> **Record set**:
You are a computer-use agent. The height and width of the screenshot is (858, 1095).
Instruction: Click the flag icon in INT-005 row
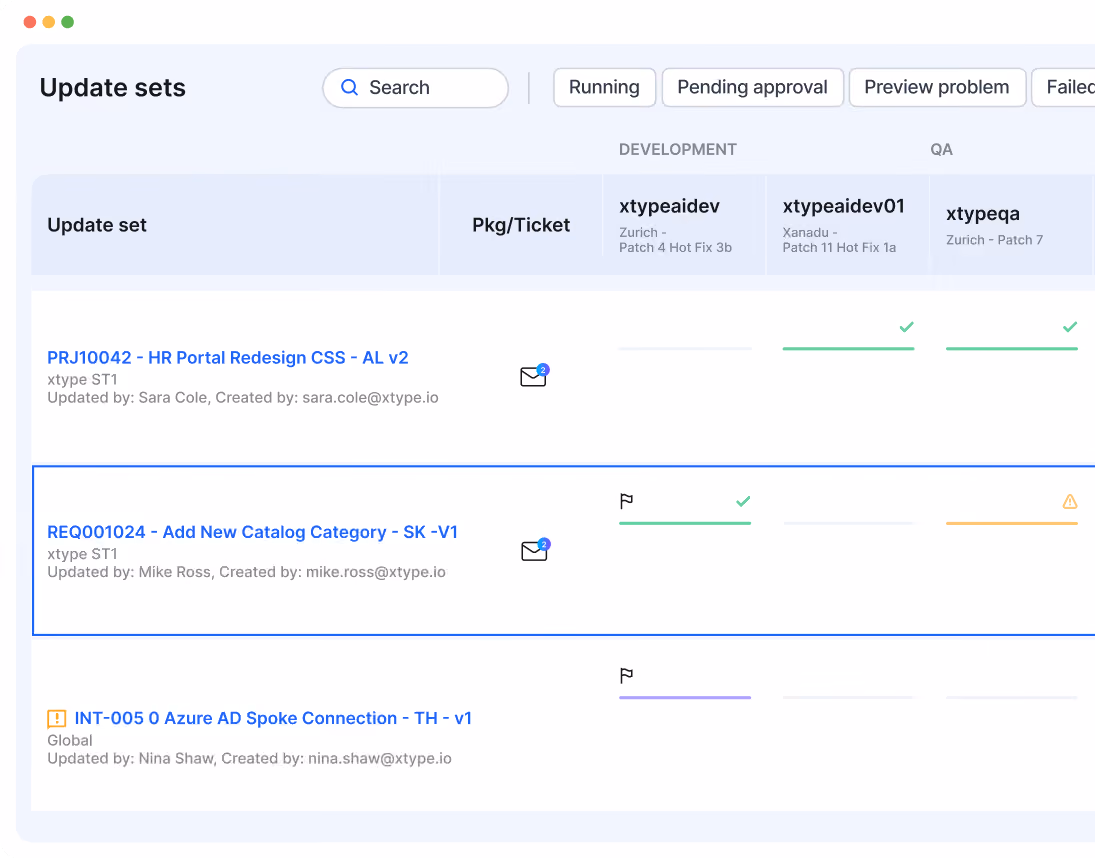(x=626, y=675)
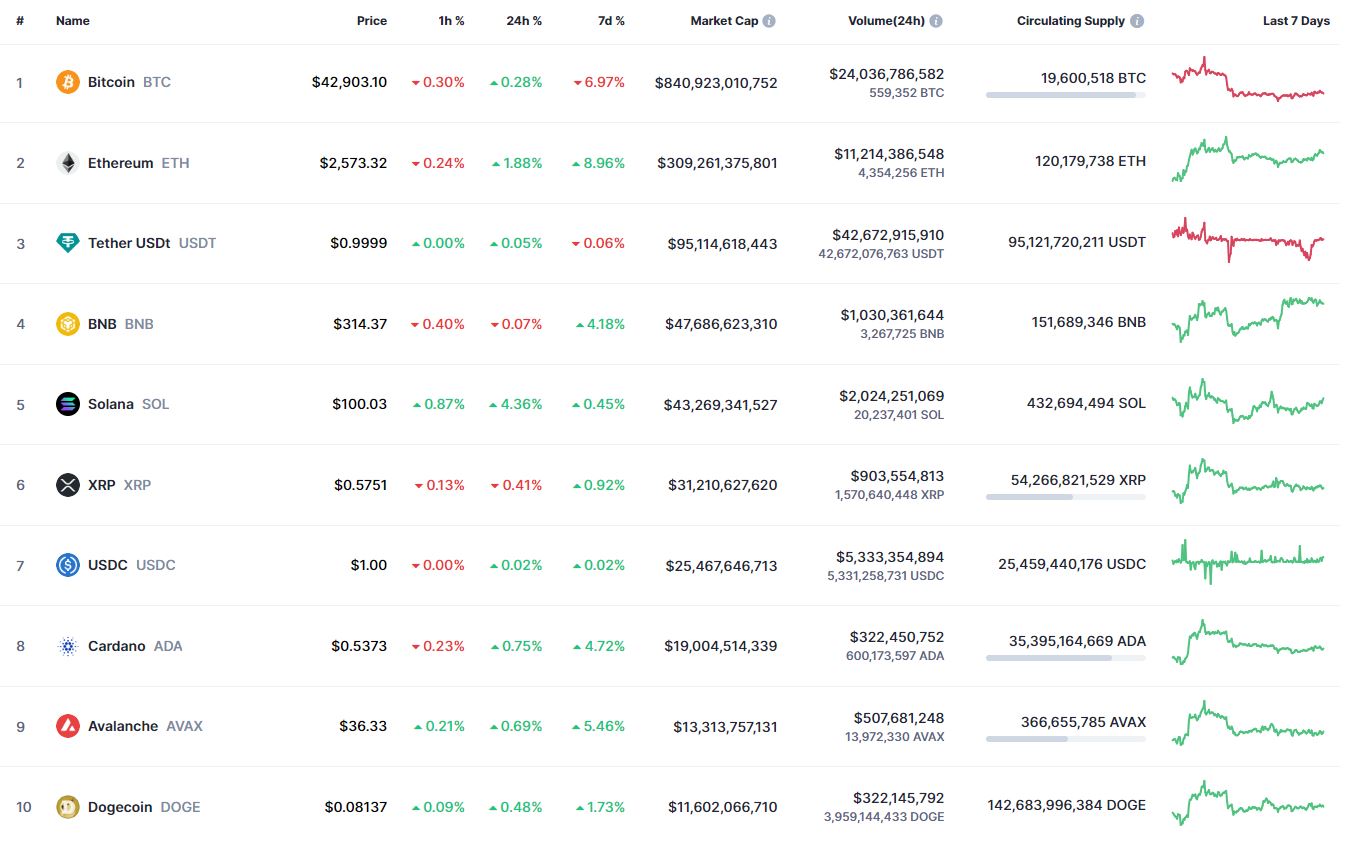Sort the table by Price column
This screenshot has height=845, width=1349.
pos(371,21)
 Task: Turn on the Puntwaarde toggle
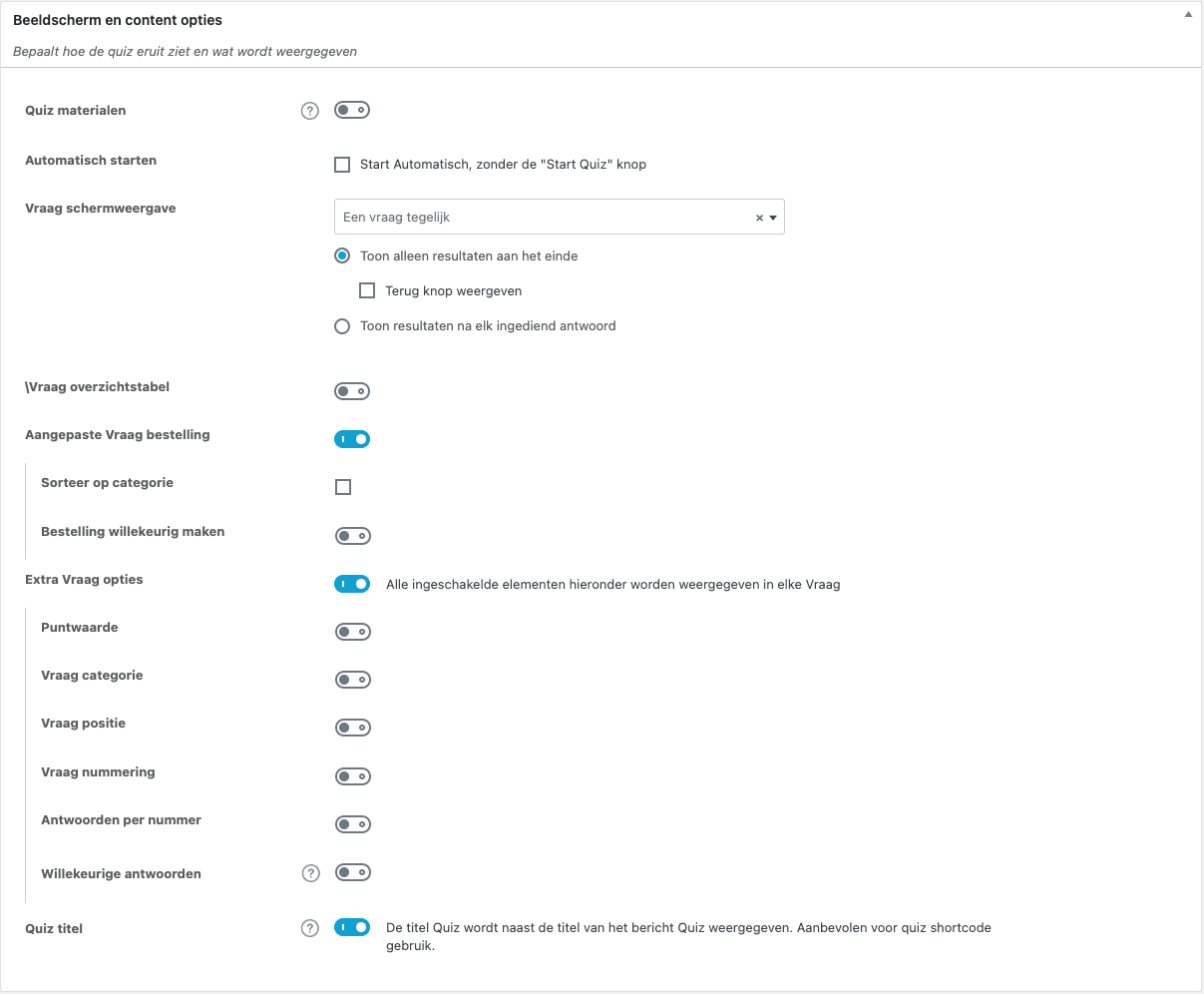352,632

> **Task objective**: Set down, word for word, only the lines running from the line with "Instruction: Click the" through the final line of the entries above, omitting all pictures.

> **Solution to the exercise**:
Instruction: Click the flag icon in INT-005 row
(x=626, y=675)
Sort the table by Price column
This screenshot has height=845, width=1349.
pos(371,21)
 Task: Turn on the Puntwaarde toggle
352,632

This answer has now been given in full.